> WHAT YOU HAVE TO DO: Set down, please, without alteration, the lines of the entries below from the first through the one containing "[button] (231, 13)".

---------- DATA TO USE ----------

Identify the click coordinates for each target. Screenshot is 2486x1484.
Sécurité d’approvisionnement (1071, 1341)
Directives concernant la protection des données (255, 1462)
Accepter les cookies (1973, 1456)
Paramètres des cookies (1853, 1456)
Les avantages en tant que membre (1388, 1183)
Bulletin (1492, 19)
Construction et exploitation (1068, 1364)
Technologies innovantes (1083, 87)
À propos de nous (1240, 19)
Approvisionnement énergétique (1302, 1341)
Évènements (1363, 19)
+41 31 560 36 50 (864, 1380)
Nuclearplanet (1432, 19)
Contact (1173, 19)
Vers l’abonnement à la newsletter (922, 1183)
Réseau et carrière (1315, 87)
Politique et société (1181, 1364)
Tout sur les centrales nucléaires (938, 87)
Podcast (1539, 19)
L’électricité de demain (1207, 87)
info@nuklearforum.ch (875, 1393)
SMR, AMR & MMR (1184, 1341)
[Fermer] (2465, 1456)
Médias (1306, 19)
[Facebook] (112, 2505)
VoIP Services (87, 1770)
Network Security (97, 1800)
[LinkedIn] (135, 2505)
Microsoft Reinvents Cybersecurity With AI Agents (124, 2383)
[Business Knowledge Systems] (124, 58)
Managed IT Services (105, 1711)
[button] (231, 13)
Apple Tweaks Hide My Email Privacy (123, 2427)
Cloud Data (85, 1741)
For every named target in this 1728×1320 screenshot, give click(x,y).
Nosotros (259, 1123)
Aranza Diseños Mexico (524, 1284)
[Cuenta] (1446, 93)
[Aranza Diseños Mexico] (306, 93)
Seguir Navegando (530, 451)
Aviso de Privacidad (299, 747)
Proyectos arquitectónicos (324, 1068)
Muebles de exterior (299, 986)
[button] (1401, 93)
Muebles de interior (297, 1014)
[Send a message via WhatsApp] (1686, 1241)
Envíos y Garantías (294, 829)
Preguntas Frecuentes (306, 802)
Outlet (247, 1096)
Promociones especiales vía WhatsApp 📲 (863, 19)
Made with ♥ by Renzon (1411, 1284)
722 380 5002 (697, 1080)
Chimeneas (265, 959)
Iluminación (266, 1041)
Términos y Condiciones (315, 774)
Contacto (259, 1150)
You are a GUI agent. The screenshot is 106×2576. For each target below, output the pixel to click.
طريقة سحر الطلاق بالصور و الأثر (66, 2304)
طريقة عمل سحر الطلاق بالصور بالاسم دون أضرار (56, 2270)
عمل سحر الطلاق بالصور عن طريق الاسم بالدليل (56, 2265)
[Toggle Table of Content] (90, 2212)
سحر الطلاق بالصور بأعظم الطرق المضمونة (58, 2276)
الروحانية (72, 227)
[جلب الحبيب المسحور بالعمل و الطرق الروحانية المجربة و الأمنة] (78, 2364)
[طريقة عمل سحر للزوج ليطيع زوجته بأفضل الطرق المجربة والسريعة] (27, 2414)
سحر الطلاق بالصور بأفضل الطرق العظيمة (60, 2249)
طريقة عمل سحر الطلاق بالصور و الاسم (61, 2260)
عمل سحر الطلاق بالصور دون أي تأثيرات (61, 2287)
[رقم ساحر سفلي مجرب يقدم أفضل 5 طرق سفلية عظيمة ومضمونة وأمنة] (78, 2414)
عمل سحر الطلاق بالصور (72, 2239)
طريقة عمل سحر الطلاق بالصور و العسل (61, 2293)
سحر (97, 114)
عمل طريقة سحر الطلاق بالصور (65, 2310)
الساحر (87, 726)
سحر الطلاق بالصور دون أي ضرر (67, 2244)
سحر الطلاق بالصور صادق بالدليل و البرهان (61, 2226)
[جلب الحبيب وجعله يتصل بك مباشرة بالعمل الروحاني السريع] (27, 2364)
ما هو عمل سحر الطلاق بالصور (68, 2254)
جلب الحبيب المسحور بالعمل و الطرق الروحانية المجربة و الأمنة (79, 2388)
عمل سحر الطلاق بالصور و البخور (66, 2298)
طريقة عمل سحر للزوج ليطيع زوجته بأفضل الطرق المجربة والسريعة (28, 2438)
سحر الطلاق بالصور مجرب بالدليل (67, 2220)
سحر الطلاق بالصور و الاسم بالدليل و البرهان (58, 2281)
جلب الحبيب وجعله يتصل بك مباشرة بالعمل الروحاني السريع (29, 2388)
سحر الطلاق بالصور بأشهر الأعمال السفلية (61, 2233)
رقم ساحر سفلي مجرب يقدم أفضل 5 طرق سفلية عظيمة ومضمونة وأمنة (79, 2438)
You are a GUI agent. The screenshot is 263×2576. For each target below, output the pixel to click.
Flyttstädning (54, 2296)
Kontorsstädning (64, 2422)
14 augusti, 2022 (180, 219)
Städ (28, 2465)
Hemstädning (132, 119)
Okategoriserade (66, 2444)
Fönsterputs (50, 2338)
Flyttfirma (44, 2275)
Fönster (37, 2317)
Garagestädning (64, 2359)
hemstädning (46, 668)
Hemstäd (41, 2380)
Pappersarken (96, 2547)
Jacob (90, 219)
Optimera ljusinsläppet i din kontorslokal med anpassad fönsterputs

----------

> ANSWER TO THIS EXERCISE:
Identify the click coordinates for each target. Screenshot is 2486x1484.
Sécurité d’approvisionnement (1071, 1341)
Directives concernant la protection des données (255, 1462)
Accepter les cookies (1973, 1456)
Paramètres des cookies (1853, 1456)
Les avantages en tant que membre (1388, 1183)
Bulletin (1492, 19)
Construction et exploitation (1068, 1364)
Technologies innovantes (1083, 87)
À propos de nous (1240, 19)
Approvisionnement énergétique (1302, 1341)
Évènements (1363, 19)
+41 31 560 36 50 (864, 1380)
Nuclearplanet (1432, 19)
Contact (1173, 19)
Vers l’abonnement à la newsletter (922, 1183)
Réseau et carrière (1315, 87)
Politique et société (1181, 1364)
Tout sur les centrales nucléaires (938, 87)
Podcast (1539, 19)
L’électricité de demain (1207, 87)
info@nuklearforum.ch (875, 1393)
SMR, AMR & MMR (1184, 1341)
[Fermer] (2465, 1456)
Médias (1306, 19)
[Facebook] (112, 2505)
VoIP Services (87, 1770)
Network Security (97, 1800)
[LinkedIn] (135, 2505)
Microsoft Reinvents Cybersecurity With AI Agents (124, 2383)
[Business Knowledge Systems] (124, 58)
Managed IT Services (105, 1711)
[button] (231, 13)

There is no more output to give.